Mayor of Foggia
- In office 1957–1961
- Preceded by: Girolamo Caggianelli
- Succeeded by: Carlo Forcella

Personal details
- Born: 28 August 1918 Naples, Kingdom of Italy
- Died: 2 April 1987 (aged 68) Foggia, Italy
- Party: Christian Democracy
- Alma mater: University of Naples Federico II
- Occupation: Educator, school principal

= Vittorio de Miro d'Aieta =

Italian educator and politician

Vittorio de Miro d'Aieta (28 August 1918 – 2 April 1987) was an Italian educator and politician who served as mayor of Foggia from 1957 to 1961. A member of the Christian Democracy party, he was active in local government and educational administration for several decades.

==Life and career==
Born in Naples into a cadet branch of the noble d'Aieta family, De Miro d'Aieta graduated in philosophy from the University of Naples and later pursued legal studies in Florence. In 1941 he won a national teaching competition and moved to Foggia, where he spent most of his professional and political career.

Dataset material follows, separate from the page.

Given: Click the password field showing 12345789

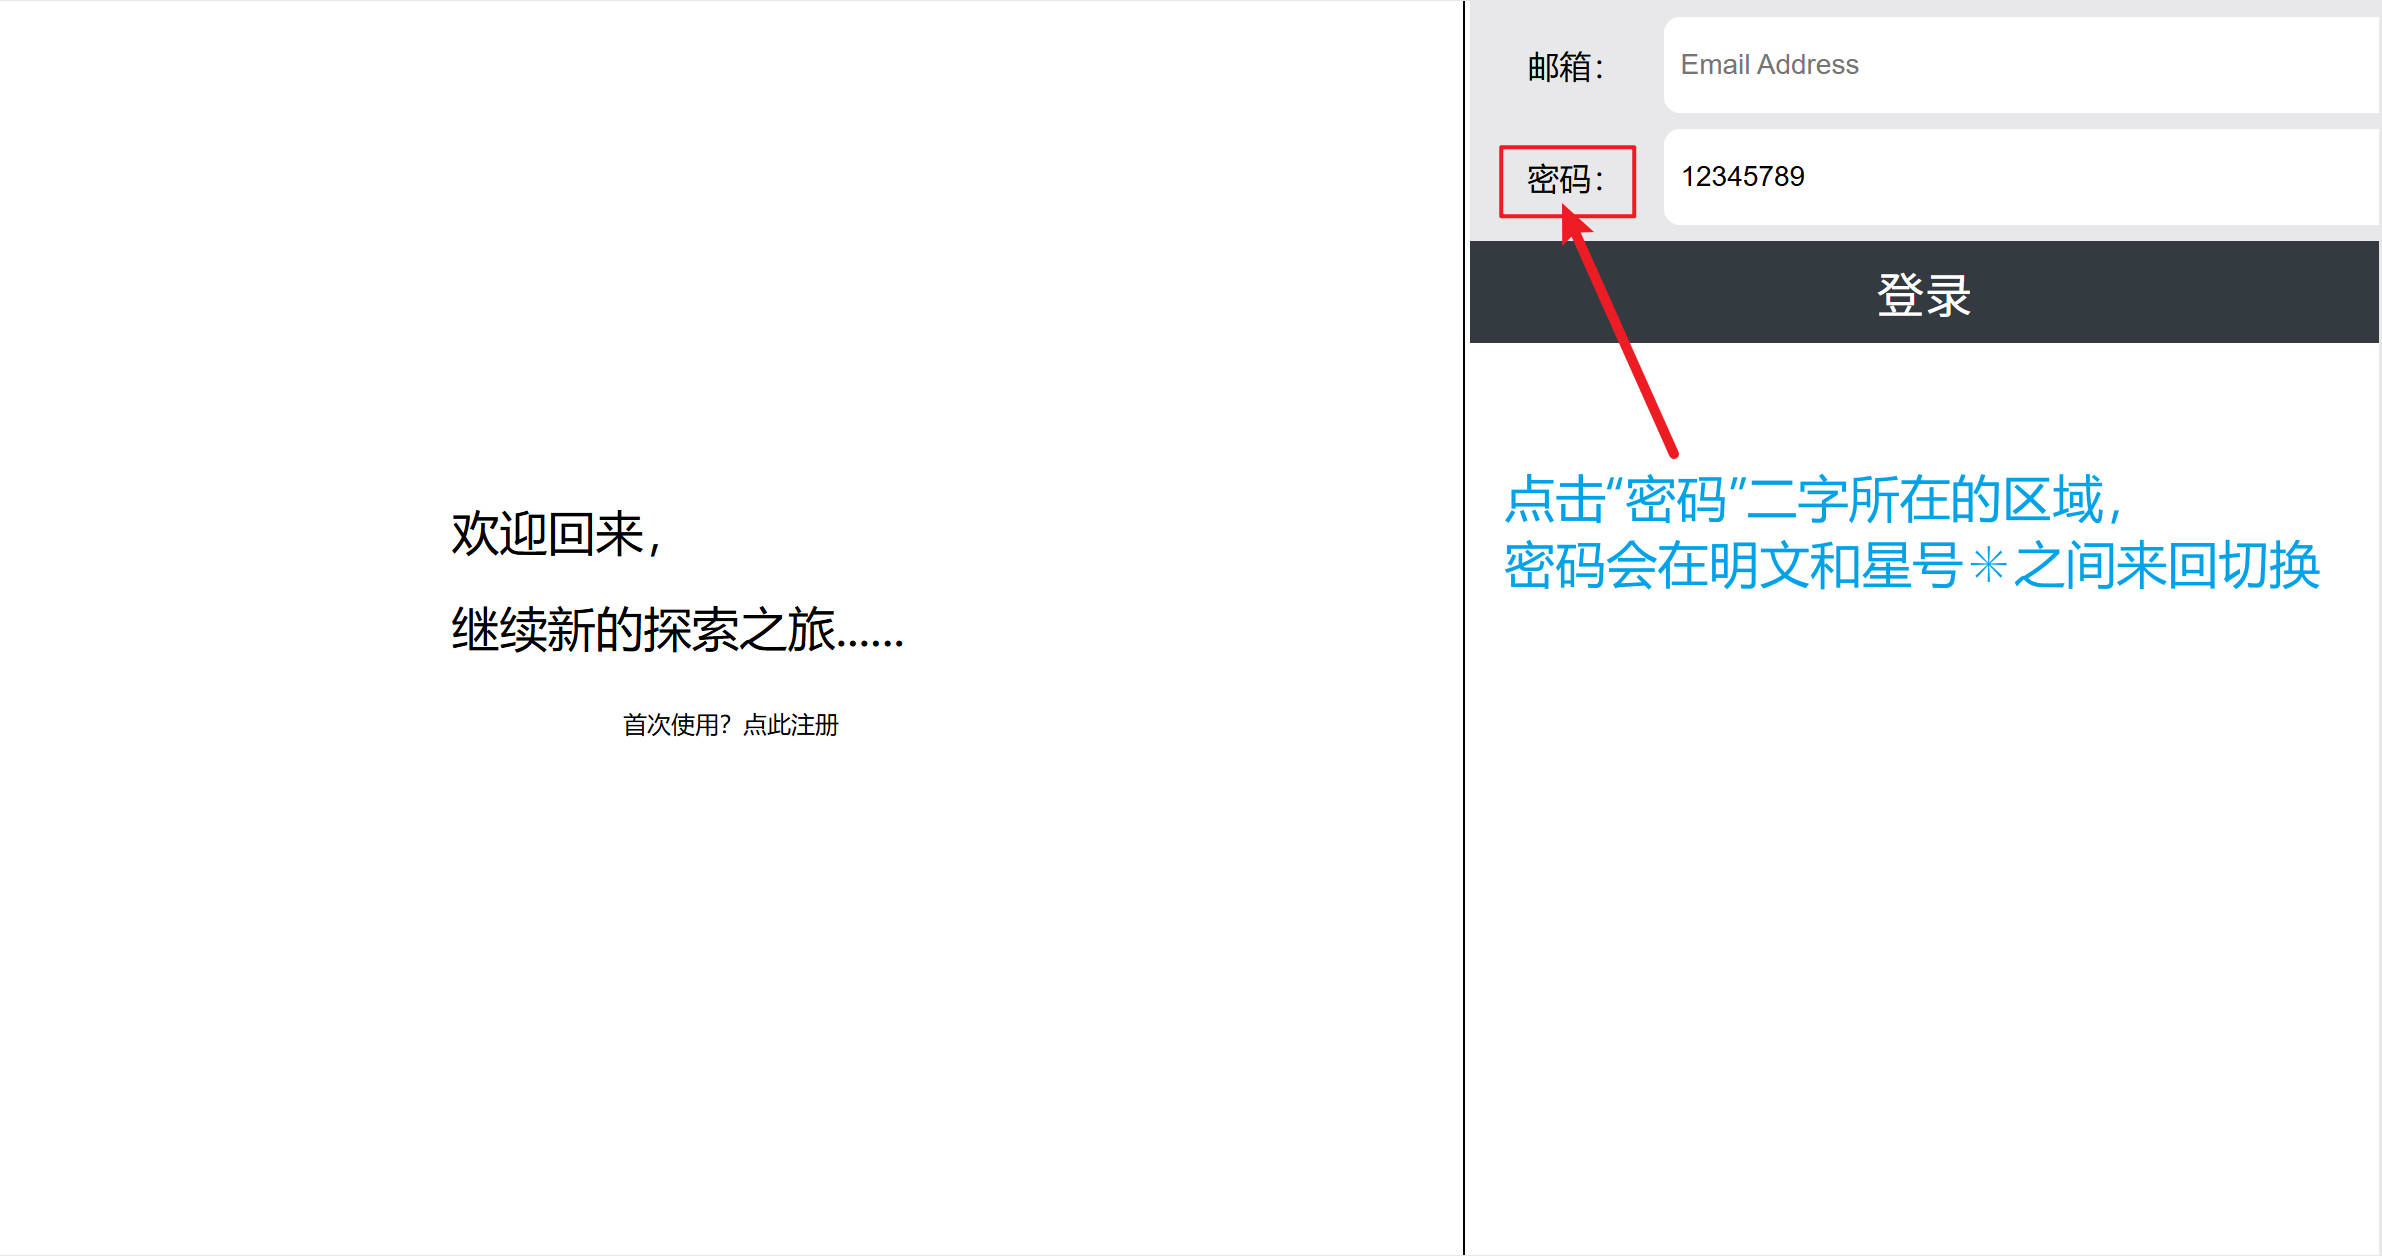Looking at the screenshot, I should coord(2020,177).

Before becoming mayor, he served as a municipal and provincial councillor and held positions as municipal assessor for public education and provincial assessor for finance. During his mayoralty, he led the city administration of Foggia between 1957 and 1961.

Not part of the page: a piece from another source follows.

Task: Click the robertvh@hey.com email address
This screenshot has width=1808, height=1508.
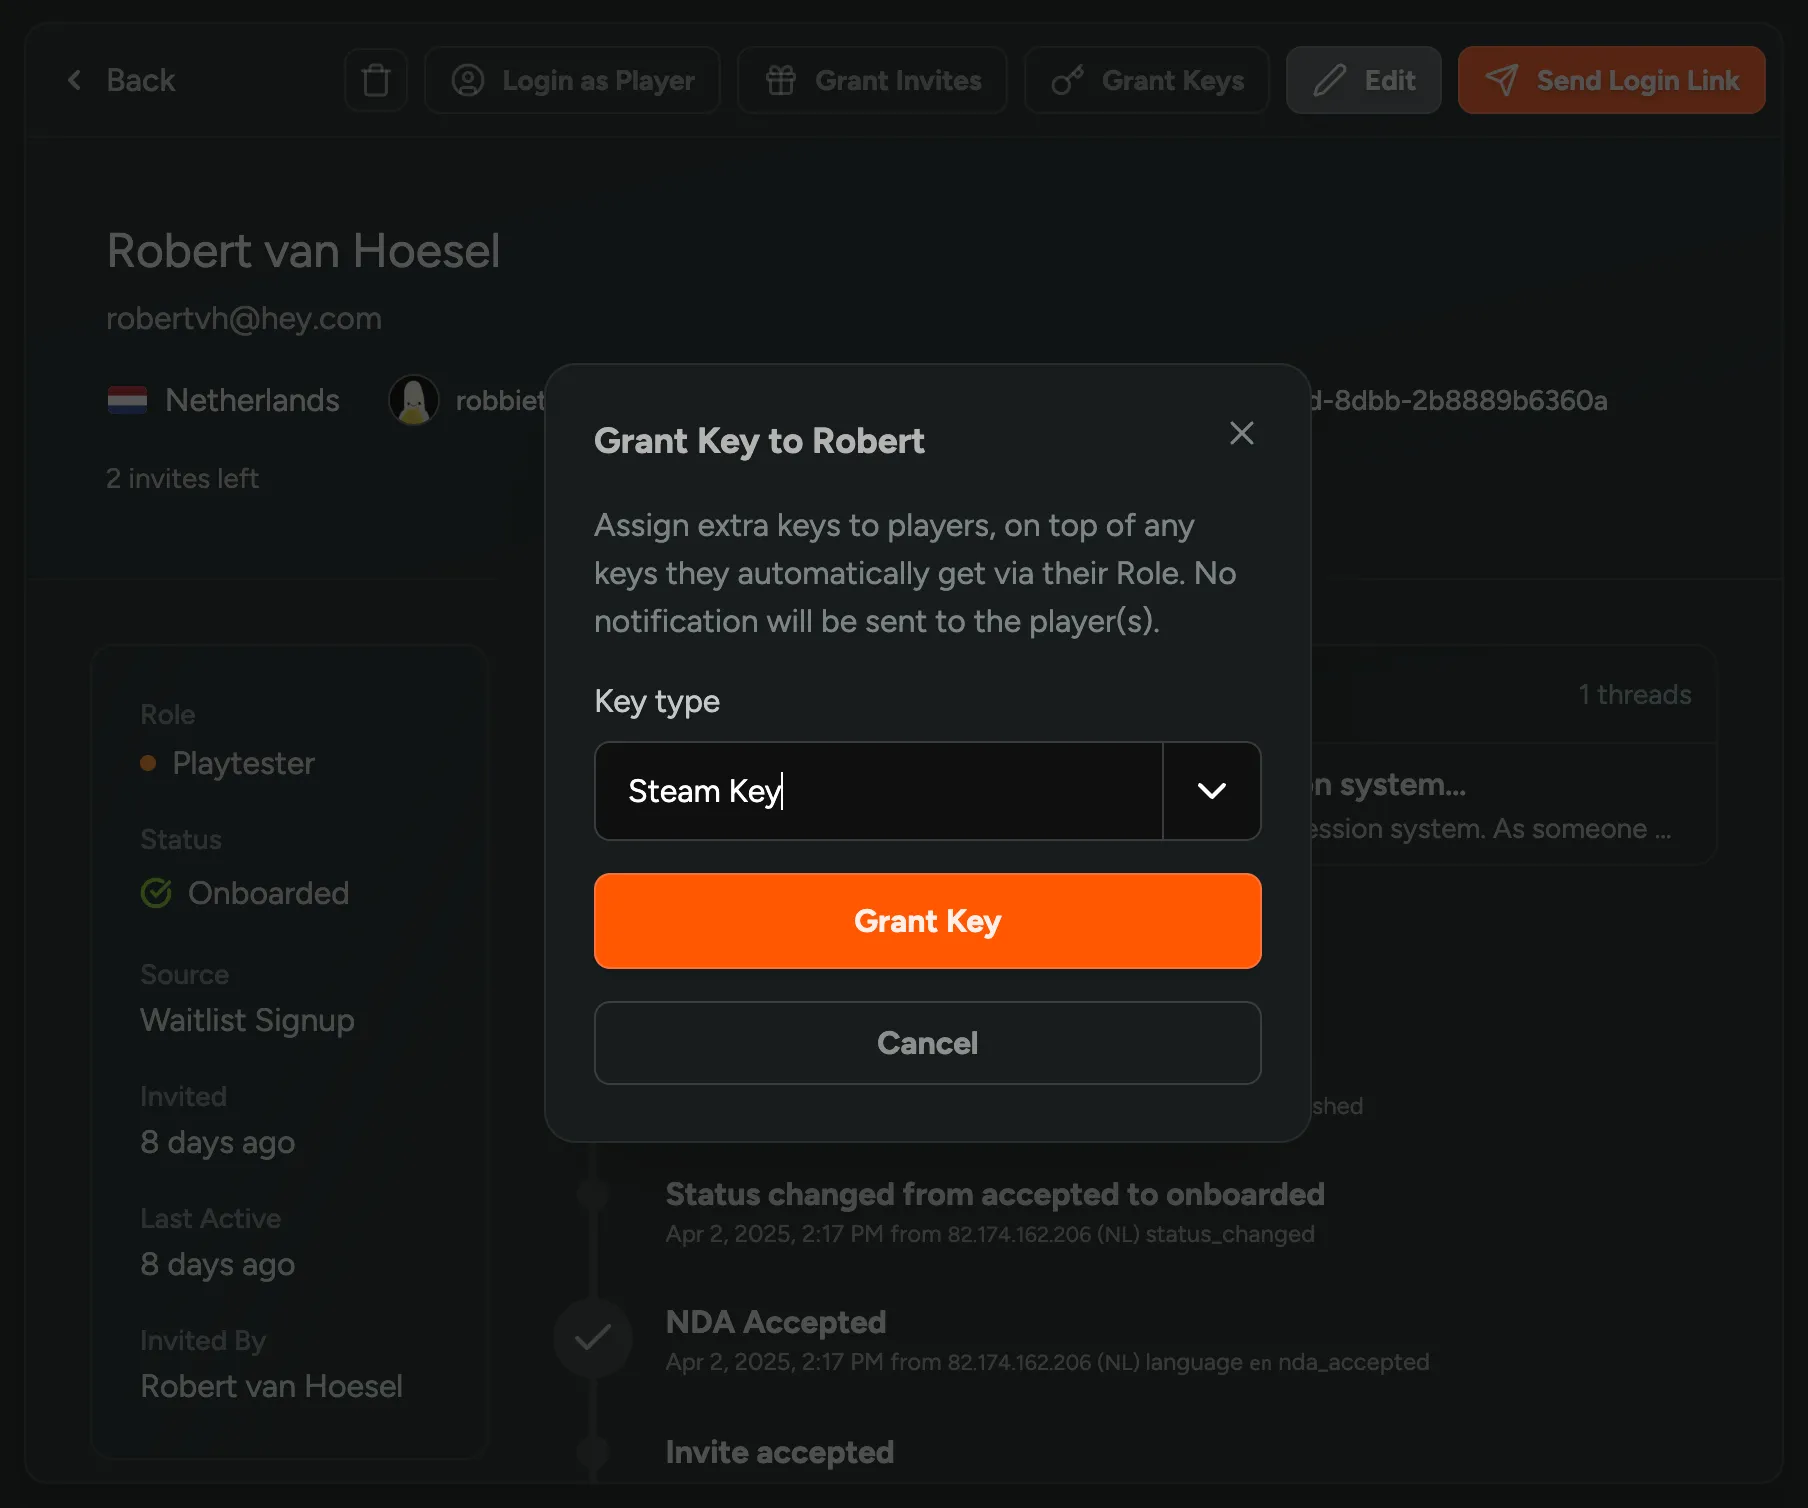Action: coord(243,318)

After his political career, De Miro d'Aieta became a school principal and headed several secondary schools in the province of Foggia, including the Liceo classico "Vincenzo Lanza", which he directed from 1976 to 1985.

He was also active in civic organizations, serving as president of the provincial committee of the Italian Red Cross and as a founding member of the Rotary Club of Foggia.